Terms and phrases used in this application, and variations thereof, especially in the appended claims, unless otherwise expressly stated, should be construed as open ended as opposed to limiting. As examples of the foregoing, the term ‘including’ should be read to mean ‘including, without limitation,’ ‘including but not limited to,’ or the like; the term ‘comprising’ as used herein is synonymous with ‘including,’ ‘containing,’ or ‘characterized by,’ and is inclusive or open-ended and does not exclude additional, unrecited elements or method steps; the term ‘having’ should be interpreted as ‘having at least;’ the term ‘includes’ should be interpreted as ‘includes but is not limited to;’ the term ‘example’ is used to provide example instances of the item in discussion, not an exhaustive or limiting list thereof; adjectives such as ‘known’, ‘normal’, ‘standard’, and terms of similar meaning should not be construed as limiting the item described to a given time period or to an item available as of a given time, but instead should be read to encompass known, normal, or standard technologies that may be available or known now or at any time in the future; and use of terms like ‘preferably,’ ‘preferred,’ ‘desired,’ or ‘desirable,’ and words of similar meaning should not be understood as implying that certain features are critical, essential, or even important to the structure or function of the invention, but instead as merely intended to highlight alternative or additional features that may or may not be utilized in a particular example of the invention. Likewise, a group of items linked with the conjunction ‘and’ should not be read as requiring that each and every one of those items be present in the grouping, but rather should be read as ‘and/or’ unless expressly stated otherwise. Similarly, a group of items linked with the conjunction ‘or’ should not be read as requiring mutual exclusivity among that group, but rather should be read as ‘and/or’ unless expressly stated otherwise.

The term “comprising as used herein is synonymous with “including.” “containing,” or “characterized by” and is inclusive or open-ended and does not exclude additional, unrecited elements or method steps.

All numbers expressing quantities of ingredients, reaction conditions, and so forth used in the specification are to be understood as being modified in all instances by the term ‘about.’ Accordingly, unless indicated to the contrary, the numerical parameters set forth herein are approximations that may vary depending upon the desired properties sought to be obtained. At the very least, and not as an attempt to limit the application of the doctrine of equivalents to the scope of any claims in any application claiming priority to the present application, each numerical parameter should be construed in light of the number of significant digits and ordinary rounding approaches.

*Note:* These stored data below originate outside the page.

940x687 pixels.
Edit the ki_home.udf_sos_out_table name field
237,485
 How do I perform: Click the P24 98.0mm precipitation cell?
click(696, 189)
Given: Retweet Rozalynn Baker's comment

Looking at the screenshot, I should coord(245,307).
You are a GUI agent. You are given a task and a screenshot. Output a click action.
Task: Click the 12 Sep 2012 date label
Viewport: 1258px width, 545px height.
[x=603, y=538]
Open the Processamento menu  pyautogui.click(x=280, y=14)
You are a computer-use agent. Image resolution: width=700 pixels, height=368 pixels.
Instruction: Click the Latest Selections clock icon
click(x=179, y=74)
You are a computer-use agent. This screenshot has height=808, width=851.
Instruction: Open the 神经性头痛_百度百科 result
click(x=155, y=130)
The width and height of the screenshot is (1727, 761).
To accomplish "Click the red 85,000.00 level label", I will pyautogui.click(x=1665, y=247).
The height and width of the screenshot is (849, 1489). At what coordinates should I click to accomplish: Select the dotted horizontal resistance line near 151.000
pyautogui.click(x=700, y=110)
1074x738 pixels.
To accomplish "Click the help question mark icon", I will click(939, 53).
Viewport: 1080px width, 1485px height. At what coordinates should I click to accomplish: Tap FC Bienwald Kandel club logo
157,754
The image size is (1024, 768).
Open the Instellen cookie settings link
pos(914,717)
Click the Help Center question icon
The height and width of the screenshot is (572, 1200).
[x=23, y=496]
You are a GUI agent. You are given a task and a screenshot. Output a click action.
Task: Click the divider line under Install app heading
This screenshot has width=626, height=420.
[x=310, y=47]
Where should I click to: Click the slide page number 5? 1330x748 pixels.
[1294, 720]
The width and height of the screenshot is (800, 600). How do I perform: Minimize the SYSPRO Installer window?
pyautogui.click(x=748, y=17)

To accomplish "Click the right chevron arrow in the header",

Furthermore, although the foregoing has been described in some detail by way of illustrations and examples for purposes of clarity and understanding, it is apparent to those skilled in the art that certain changes and modifications may be practiced. Therefore, the description and examples should not be construed as limiting the scope of the invention to the specific examples and examples described herein, but rather to also cover all modification and alternatives coming with the true scope and spirit of the invention.